Bei der Bundestagswahl 2005 hatte die Wahlbeteiligung einen historischen Tiefstand von 77,7 Prozent erreicht. Damals erreichten CDU/CSU 35,2 Prozent der Stimmen, die SPD 34,2 Prozent, die FDP 9,8 Prozent, die Linke 8,7 Prozent und die Grünen 8,1 Prozent. Zeitgleich zur Bundestagswahl finden auch in zwei Ländern Abstimmungen über die künftigen Regierungen statt. In Brandenburg und Schleswig-Holstein bemühen sich die Ministerpräsidenten Matthias Platzeck (SPD) und Peter Harry Carstensen (CDU) um eine Wiederwahl. In beiden Bundesländern gab es bislang ebenfalls große Koalitionen. Vor allem das Kieler Bündnis aus CDU und SPD gilt als zerrüttet.

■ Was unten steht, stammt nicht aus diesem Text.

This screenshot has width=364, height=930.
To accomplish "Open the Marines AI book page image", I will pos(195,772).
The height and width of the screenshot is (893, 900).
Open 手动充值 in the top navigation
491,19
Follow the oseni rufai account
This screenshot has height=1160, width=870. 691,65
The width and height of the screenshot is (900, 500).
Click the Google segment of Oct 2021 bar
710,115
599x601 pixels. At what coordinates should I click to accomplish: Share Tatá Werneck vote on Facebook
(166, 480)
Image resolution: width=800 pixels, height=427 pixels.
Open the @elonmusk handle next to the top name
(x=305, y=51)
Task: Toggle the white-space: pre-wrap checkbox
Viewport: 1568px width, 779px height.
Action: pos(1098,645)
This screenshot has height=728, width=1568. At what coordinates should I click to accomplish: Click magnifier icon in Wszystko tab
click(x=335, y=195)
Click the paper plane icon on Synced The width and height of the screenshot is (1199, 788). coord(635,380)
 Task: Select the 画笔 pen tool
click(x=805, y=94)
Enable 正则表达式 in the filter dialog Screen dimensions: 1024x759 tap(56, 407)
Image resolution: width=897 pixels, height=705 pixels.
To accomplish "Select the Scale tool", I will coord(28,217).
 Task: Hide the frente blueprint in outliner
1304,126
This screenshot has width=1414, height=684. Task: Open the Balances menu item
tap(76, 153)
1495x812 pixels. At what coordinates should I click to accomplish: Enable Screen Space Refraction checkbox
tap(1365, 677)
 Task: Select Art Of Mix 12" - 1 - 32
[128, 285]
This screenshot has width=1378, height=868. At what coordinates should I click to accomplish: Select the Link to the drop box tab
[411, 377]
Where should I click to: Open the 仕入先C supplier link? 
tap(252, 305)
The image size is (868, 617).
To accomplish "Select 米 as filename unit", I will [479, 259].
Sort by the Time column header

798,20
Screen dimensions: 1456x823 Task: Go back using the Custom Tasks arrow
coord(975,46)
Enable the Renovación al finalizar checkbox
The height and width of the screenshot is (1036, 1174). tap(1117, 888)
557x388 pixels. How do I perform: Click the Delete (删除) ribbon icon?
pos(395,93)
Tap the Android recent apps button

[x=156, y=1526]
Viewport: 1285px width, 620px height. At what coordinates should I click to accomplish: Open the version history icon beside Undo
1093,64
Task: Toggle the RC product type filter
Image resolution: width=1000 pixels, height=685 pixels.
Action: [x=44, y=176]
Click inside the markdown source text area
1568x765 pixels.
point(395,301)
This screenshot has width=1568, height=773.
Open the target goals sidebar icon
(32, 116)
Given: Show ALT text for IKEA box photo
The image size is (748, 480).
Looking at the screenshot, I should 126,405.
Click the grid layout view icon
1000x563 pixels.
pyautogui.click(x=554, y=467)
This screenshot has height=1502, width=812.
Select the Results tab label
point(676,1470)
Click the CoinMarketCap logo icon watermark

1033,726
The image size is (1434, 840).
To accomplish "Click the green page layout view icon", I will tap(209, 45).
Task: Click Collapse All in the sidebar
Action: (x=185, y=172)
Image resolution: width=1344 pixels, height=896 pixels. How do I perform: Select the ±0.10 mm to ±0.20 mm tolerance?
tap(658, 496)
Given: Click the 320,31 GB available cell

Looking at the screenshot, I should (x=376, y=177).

Panne mit Stimmzetteln in Berlin
In einem Berliner Wahllokal im Bezirk Charlottenburg-Wilmersdorf wurden am Sonntagmorgen falsche Wahlzettel für die Bundestagswahl verteilt . Wie eine Sprecherin des Landeswahlleiters mitteilte, tauchten dort Stimmzettel eines anderen Wahlkreises mit anderen Kandidaten auf. Das Problem sei bereits behoben worden, fügte sie hinzu. Kreuze, die bereits auf den falschen Wahlzetteln abgegeben worden seien, müssten aber nun als ungültig gezählt werden. Auch in Bad Salzungen in Thüringen kam es zu einer Panne; dort trafen in einem Wahlbüro Unterlagen aus Köln und Wiesbaden ein. Die Stadt Köln ließ die Papiere per Taxi zurück in die Domstadt befördern.